Só nas primeiras impressões, A
Grande Onda terá vendido mais de cinco mil cópias.
Para este sucesso comercial terá contribuído o preço da xilogravura,
equivalente a duas taças de massa que eram, e são, o prato vulgar do Japão, mas
também outro facto singelo: ao contrário de nós, os japoneses lêem da direita para a esquerda.
Daí que a colocação da grande vaga no lado esquerdo da gravura, prestes a
rebentar sobre a margem direita, confira à imagem uma dinâmica e um efeito
muito próprios, que iam plenamente ao encontro, se quisermos, da forma japonesa de ler o mundo. Compare-se, por exemplo, o original de Hokusai e um mural criado em 1988 pelo artista Domonic Swords na empena de um prédio em Camberwell, no sul de Londres (aqui).
Como também se salienta no documentário da BBC The Private Life of a Masterpiece – The Great Wave, de 2004, A Grande Onda apresenta uma imagem
estática, «congelando» o tempo num milésimo de segundo, aquele em que a gigante
parede de água está prestes a desabar sobre os barqueiros da costa do Monte Fuji.
A obra foi produzida num tempo que desconhecia a fotografia. Imagine-se o que seria, para um japonês da época, contemplar aquelas ondas revoltas, capturadas num instante decisivo e único, exactamente como o fazem os fotógrafos. E, se a compararmos com o delicado e suave imobilismo das gravuras japonesas da altura, da corrente dos «mundos flutuantes» (ukiyo-re) dos séculos XVII-XIX, apercebemo-nos facilmente de que A Grande Onda, com a invocação do movimento tenebroso dos mares, trazia consigo algo de novo para os japoneses. Estamos longe, muito longe, da placidez idílica dos «mundos flutuantes» e da paisagem que Lafcadio Hearn (1850-1904) descreveria em O Japão. Uma antologia de escritos sobre o país (Edições Cotovia, 2005):
«Visão azul de fundura perdida em altitude − mar e céu dissolvidos por uma luminosa bruma. O dia é Primavera, e a hora, de alvorada. Apenas céu e mar − uma imensidão azul-celeste. À frente, as ondas cativam uma luz prateada, e fiadas de espuma redemoinham qualquer coisa, excepto a cor: um pálido e ameno azul de água que se alonga e dilui num azul de ar. Horizonte, não há: só uma distância dilatada no espaço – uma infinita concavidade que se abre à frente dos nossos olhos, e se arqueia prodigiosamente por cima de nós – e a cor que se intensifica com a altura.»

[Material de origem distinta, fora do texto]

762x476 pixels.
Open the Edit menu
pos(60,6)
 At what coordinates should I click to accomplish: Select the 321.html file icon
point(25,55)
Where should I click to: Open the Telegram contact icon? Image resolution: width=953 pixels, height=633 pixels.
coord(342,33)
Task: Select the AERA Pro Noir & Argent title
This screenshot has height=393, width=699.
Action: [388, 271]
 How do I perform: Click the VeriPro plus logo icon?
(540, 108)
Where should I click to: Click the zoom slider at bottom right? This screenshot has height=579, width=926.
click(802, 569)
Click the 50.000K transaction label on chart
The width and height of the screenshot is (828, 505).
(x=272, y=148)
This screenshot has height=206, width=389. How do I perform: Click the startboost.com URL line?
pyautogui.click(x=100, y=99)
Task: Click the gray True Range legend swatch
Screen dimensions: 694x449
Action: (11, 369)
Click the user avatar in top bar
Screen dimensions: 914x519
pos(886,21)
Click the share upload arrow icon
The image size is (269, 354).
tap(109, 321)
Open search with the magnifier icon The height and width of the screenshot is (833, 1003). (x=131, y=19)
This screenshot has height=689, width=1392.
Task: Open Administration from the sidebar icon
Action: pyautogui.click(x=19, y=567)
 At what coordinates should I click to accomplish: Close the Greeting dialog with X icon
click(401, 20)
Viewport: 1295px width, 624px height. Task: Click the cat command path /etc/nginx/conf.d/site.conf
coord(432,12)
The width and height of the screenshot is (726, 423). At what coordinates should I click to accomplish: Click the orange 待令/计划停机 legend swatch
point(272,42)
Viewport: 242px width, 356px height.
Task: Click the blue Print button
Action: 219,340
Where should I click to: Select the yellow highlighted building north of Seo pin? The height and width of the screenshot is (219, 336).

Curiosamente, só há muito pouco tempo, por volta de 2005, foi fixado no
Japão um nome convencional para aquela que, sendo provavelmente a obra de arte
mais conhecida do país, pouco tem da pureza da alma nipónica e da sua
identidade ancestral.
Esta dupla atracção exótica, de Oriente para Ocidente e vice-versa,
resulta da hibridez e da ambiguidade de A
Grande Onda e é uma das chaves dos seus infindáveis segredos.